Part one of a two-part prompt fill. Enjoy!


Bant listens to him stumble through a possible explanation as to the connection between him and the Cerasi girl. She knows what it is before he does, which doesn't surprise her. He would never suspect such a thing, Code-follower that he is.

"You loved her."

That shuts him up. He blinks at her then and she expects his face to redden soon after. She expects more stuttering and a swift denial, because love is attachment and attachment is forbidden for Jedi, and he is a Jedi.

But there is no blushing and no stuttering. Suddenly she is the speechless one. Bant stares into soft blue eyes that have grown old in only a few weeks' time, and marvels at the fact that they are growing wet with what are clearly unshed tears.

But Obi doesn't cry. He hates it when others see him cry. He only nods once and looks away, swallowing hard. "I suppose I did."

Bant blinks again. A few times. Then, not knowing what else to do, she scoots closer and hugs him. Normally, he would stiffen up and bear it simply for her sake, but this time he sags slightly and lets her hold him up.

***oo***

Bruck Chun falls, in both senses of the word. He is corrupted first by a man smothered in bitterness and hatred, twisted into a tool and nothing more. Then he falls from the cliff.
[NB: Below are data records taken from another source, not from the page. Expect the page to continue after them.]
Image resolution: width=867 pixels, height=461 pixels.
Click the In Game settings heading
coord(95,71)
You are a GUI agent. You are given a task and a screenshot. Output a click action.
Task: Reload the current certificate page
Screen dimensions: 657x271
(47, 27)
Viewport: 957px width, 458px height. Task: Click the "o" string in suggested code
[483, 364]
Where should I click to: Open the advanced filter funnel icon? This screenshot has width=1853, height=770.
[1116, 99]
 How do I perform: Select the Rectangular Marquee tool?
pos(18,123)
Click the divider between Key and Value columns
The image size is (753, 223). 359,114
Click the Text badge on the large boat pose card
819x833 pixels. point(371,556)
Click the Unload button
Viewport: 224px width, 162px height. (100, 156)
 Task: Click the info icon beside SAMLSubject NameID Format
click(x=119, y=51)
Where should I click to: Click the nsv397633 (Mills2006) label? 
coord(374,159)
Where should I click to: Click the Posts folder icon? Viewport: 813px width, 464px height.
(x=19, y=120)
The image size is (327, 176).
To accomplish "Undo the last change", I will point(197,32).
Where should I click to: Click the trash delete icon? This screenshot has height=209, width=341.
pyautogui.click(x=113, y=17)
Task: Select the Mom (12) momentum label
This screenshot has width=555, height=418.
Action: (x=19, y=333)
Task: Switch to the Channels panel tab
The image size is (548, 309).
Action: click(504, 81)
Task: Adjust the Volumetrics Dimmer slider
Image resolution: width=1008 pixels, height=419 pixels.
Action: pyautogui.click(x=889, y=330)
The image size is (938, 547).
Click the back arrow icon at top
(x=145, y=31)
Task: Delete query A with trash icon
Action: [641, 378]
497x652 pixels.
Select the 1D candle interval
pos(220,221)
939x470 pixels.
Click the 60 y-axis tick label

Their cliff. Obi-wan will never think of it as anything else ever again. The Room of a Thousand Fountains will forever be scarred by the memory of a white-haired boy plummeting to his death.

When Qui-gon finds him, he is sobbing quietly. "Obi-wan… it isn't your fault…"

When he is incriminated for Bruck's death and put on trial, he makes no objections, but his master intercedes yet again. "It isn't Obi-wan's fault…"

When they are back at the Temple, away from the courts and away from all other distractions, living or otherwise, Qui-gon tries one more time. "It isn't your fault – "

Obi-wan shakes his head. "It's not that I didn't stop him from falling to the rocks. It's that we even ended up there in the first place."

"Padawan."

"I didn't see him until he was hanging on by just his fingers." He glances at Qui-gon, notices the grieved look in his master's eyes, and then looks away again. "It was just Bruck and Obi-wan at the top. Just two twelve-year-olds trying to make sense of things… and then we did, right before he… fell."

"You didn't kill him, Obi-wan."

"No… but I didn't help him either, and neither did anyone else."

***oo***

Tahl Uvain's forest-colored eyes widen when she opens her door. The young Kenobi boy stands respectfully before her, hands folded into opposite sleeves, face somehow composed despite the turmoil she senses in him. "Obi-wan. What is it, child?"

"Master needs help."

His reply is measured and cautious and she understands it perfectly. Qui-gon is a proud, proud man, and she is grateful that his padawan has the guts to do what he cannot. She is shrugging into her robes even as she asks the boy another question. "What did he do this time?"

The look on the boy's face freezes her in place. This must be truly disastrous. "Nothing. Xanatos killed himself in front of us."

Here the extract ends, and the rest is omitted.